데이터 소스에서 가져온 항목:
********
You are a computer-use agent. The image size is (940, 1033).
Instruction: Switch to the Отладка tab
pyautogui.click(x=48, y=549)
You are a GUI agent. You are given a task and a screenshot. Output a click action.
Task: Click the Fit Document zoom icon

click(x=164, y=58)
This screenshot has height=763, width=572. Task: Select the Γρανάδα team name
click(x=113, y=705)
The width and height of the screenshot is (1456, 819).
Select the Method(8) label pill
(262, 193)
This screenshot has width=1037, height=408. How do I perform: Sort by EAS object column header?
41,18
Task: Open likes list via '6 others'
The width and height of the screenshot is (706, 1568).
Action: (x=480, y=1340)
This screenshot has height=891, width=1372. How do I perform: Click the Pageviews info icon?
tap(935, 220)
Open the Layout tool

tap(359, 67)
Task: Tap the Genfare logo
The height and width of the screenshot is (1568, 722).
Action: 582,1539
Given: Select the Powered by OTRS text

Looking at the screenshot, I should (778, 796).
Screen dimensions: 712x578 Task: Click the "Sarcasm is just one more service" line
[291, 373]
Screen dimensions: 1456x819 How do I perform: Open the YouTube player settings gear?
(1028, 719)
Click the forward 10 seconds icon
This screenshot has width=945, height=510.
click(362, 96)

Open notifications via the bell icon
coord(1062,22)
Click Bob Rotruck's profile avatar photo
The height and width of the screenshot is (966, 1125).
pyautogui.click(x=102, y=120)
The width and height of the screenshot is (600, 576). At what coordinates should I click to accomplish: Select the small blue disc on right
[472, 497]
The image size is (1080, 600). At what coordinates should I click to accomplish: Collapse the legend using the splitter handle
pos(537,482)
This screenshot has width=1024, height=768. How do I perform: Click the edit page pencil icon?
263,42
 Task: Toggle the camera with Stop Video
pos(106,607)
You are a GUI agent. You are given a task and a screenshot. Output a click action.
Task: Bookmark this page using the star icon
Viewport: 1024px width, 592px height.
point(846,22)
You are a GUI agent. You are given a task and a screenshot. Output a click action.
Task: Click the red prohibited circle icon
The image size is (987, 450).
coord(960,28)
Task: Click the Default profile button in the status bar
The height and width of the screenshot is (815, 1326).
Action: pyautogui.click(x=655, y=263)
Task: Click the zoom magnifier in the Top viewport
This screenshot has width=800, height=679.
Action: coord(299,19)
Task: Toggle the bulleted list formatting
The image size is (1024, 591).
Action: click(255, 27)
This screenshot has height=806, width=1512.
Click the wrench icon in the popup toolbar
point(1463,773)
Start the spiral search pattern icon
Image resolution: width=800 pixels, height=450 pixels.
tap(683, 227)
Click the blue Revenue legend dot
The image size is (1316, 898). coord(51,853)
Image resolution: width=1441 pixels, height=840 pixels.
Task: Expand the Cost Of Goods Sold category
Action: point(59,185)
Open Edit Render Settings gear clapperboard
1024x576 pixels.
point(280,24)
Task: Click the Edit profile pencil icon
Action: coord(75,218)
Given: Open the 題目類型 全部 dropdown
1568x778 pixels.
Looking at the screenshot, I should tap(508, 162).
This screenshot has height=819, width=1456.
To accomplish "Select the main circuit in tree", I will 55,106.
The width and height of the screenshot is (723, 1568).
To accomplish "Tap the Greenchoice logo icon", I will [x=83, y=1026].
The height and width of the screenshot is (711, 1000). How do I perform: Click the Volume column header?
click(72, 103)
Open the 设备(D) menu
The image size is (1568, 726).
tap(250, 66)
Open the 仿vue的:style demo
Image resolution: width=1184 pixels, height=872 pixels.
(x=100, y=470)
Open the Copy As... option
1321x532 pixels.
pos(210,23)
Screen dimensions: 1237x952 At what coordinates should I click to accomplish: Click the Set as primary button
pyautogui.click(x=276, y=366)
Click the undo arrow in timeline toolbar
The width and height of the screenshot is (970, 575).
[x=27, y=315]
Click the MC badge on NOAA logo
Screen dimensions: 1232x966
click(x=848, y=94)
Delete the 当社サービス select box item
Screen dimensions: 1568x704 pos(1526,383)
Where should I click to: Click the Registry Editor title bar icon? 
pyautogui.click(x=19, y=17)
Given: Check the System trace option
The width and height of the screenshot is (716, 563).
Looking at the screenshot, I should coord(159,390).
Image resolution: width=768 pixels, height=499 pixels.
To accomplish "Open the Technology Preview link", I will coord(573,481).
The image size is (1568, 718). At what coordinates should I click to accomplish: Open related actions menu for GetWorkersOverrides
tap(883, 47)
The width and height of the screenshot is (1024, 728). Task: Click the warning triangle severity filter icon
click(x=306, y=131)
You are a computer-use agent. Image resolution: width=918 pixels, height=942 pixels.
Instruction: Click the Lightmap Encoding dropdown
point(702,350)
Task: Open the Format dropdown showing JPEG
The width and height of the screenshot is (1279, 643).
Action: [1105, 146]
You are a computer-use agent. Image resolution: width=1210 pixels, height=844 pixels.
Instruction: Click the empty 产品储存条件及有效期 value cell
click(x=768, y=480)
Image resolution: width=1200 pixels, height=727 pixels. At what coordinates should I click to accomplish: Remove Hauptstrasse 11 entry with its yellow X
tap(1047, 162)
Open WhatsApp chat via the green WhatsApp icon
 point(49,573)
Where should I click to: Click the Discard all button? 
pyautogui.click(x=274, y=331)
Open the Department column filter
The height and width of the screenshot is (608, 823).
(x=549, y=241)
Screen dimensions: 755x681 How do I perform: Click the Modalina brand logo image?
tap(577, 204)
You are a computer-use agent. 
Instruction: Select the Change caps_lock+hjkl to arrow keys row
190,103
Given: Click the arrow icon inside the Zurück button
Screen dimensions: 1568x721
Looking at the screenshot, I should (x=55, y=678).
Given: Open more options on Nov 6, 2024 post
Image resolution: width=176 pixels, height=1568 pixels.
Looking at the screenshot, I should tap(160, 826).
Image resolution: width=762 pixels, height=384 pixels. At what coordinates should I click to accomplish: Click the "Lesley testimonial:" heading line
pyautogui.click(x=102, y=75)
********
_문제 설명_.
위 데이터를 한 줄도 빠짐없이 그대로 다시 적어 주세요.

_출력 결과_.
You are a computer-use agent. The image size is (940, 1033).
Instruction: Switch to the Отладка tab
pyautogui.click(x=48, y=549)
You are a GUI agent. You are given a task and a screenshot. Output a click action.
Task: Click the Fit Document zoom icon

click(x=164, y=58)
This screenshot has height=763, width=572. Task: Select the Γρανάδα team name
click(x=113, y=705)
The width and height of the screenshot is (1456, 819).
Select the Method(8) label pill
(262, 193)
This screenshot has width=1037, height=408. How do I perform: Sort by EAS object column header?
41,18
Task: Open likes list via '6 others'
The width and height of the screenshot is (706, 1568).
Action: (x=480, y=1340)
This screenshot has height=891, width=1372. How do I perform: Click the Pageviews info icon?
tap(935, 220)
Open the Layout tool

tap(359, 67)
Task: Tap the Genfare logo
The height and width of the screenshot is (1568, 722).
Action: 582,1539
Given: Select the Powered by OTRS text

Looking at the screenshot, I should (778, 796).
Screen dimensions: 712x578 Task: Click the "Sarcasm is just one more service" line
[291, 373]
Screen dimensions: 1456x819 How do I perform: Open the YouTube player settings gear?
(1028, 719)
Click the forward 10 seconds icon
This screenshot has width=945, height=510.
click(362, 96)

Open notifications via the bell icon
coord(1062,22)
Click Bob Rotruck's profile avatar photo
The height and width of the screenshot is (966, 1125).
pyautogui.click(x=102, y=120)
The width and height of the screenshot is (600, 576). At what coordinates should I click to accomplish: Select the small blue disc on right
[472, 497]
The image size is (1080, 600). At what coordinates should I click to accomplish: Collapse the legend using the splitter handle
pos(537,482)
This screenshot has width=1024, height=768. How do I perform: Click the edit page pencil icon?
263,42
 Task: Toggle the camera with Stop Video
pos(106,607)
You are a GUI agent. You are given a task and a screenshot. Output a click action.
Task: Bookmark this page using the star icon
Viewport: 1024px width, 592px height.
point(846,22)
You are a GUI agent. You are given a task and a screenshot. Output a click action.
Task: Click the red prohibited circle icon
The image size is (987, 450).
coord(960,28)
Task: Click the Default profile button in the status bar
The height and width of the screenshot is (815, 1326).
Action: pyautogui.click(x=655, y=263)
Task: Click the zoom magnifier in the Top viewport
This screenshot has width=800, height=679.
Action: coord(299,19)
Task: Toggle the bulleted list formatting
The image size is (1024, 591).
Action: click(255, 27)
This screenshot has height=806, width=1512.
Click the wrench icon in the popup toolbar
point(1463,773)
Start the spiral search pattern icon
Image resolution: width=800 pixels, height=450 pixels.
tap(683, 227)
Click the blue Revenue legend dot
The image size is (1316, 898). coord(51,853)
Image resolution: width=1441 pixels, height=840 pixels.
Task: Expand the Cost Of Goods Sold category
Action: point(59,185)
Open Edit Render Settings gear clapperboard
1024x576 pixels.
point(280,24)
Task: Click the Edit profile pencil icon
Action: coord(75,218)
Given: Open the 題目類型 全部 dropdown
1568x778 pixels.
Looking at the screenshot, I should tap(508, 162).
This screenshot has height=819, width=1456.
To accomplish "Select the main circuit in tree", I will 55,106.
The width and height of the screenshot is (723, 1568).
To accomplish "Tap the Greenchoice logo icon", I will [x=83, y=1026].
The height and width of the screenshot is (711, 1000). How do I perform: Click the Volume column header?
click(72, 103)
Open the 设备(D) menu
The image size is (1568, 726).
tap(250, 66)
Open the 仿vue的:style demo
Image resolution: width=1184 pixels, height=872 pixels.
(x=100, y=470)
Open the Copy As... option
1321x532 pixels.
pos(210,23)
Screen dimensions: 1237x952 At what coordinates should I click to accomplish: Click the Set as primary button
pyautogui.click(x=276, y=366)
Click the undo arrow in timeline toolbar
The width and height of the screenshot is (970, 575).
[x=27, y=315]
Click the MC badge on NOAA logo
Screen dimensions: 1232x966
click(x=848, y=94)
Delete the 当社サービス select box item
Screen dimensions: 1568x704 pos(1526,383)
Where should I click to: Click the Registry Editor title bar icon? 
pyautogui.click(x=19, y=17)
Given: Check the System trace option
The width and height of the screenshot is (716, 563).
Looking at the screenshot, I should coord(159,390).
Image resolution: width=768 pixels, height=499 pixels.
To accomplish "Open the Technology Preview link", I will coord(573,481).
The image size is (1568, 718). At what coordinates should I click to accomplish: Open related actions menu for GetWorkersOverrides
tap(883, 47)
The width and height of the screenshot is (1024, 728). Task: Click the warning triangle severity filter icon
click(x=306, y=131)
You are a computer-use agent. Image resolution: width=918 pixels, height=942 pixels.
Instruction: Click the Lightmap Encoding dropdown
point(702,350)
Task: Open the Format dropdown showing JPEG
The width and height of the screenshot is (1279, 643).
Action: [1105, 146]
You are a computer-use agent. Image resolution: width=1210 pixels, height=844 pixels.
Instruction: Click the empty 产品储存条件及有效期 value cell
click(x=768, y=480)
Image resolution: width=1200 pixels, height=727 pixels. At what coordinates should I click to accomplish: Remove Hauptstrasse 11 entry with its yellow X
tap(1047, 162)
Open WhatsApp chat via the green WhatsApp icon
 point(49,573)
Where should I click to: Click the Discard all button? 
pyautogui.click(x=274, y=331)
Open the Department column filter
The height and width of the screenshot is (608, 823).
(x=549, y=241)
Screen dimensions: 755x681 How do I perform: Click the Modalina brand logo image?
tap(577, 204)
You are a computer-use agent. 
Instruction: Select the Change caps_lock+hjkl to arrow keys row
190,103
Given: Click the arrow icon inside the Zurück button
Screen dimensions: 1568x721
Looking at the screenshot, I should (x=55, y=678).
Given: Open more options on Nov 6, 2024 post
Image resolution: width=176 pixels, height=1568 pixels.
Looking at the screenshot, I should tap(160, 826).
Image resolution: width=762 pixels, height=384 pixels. At what coordinates should I click to accomplish: Click the "Lesley testimonial:" heading line
pyautogui.click(x=102, y=75)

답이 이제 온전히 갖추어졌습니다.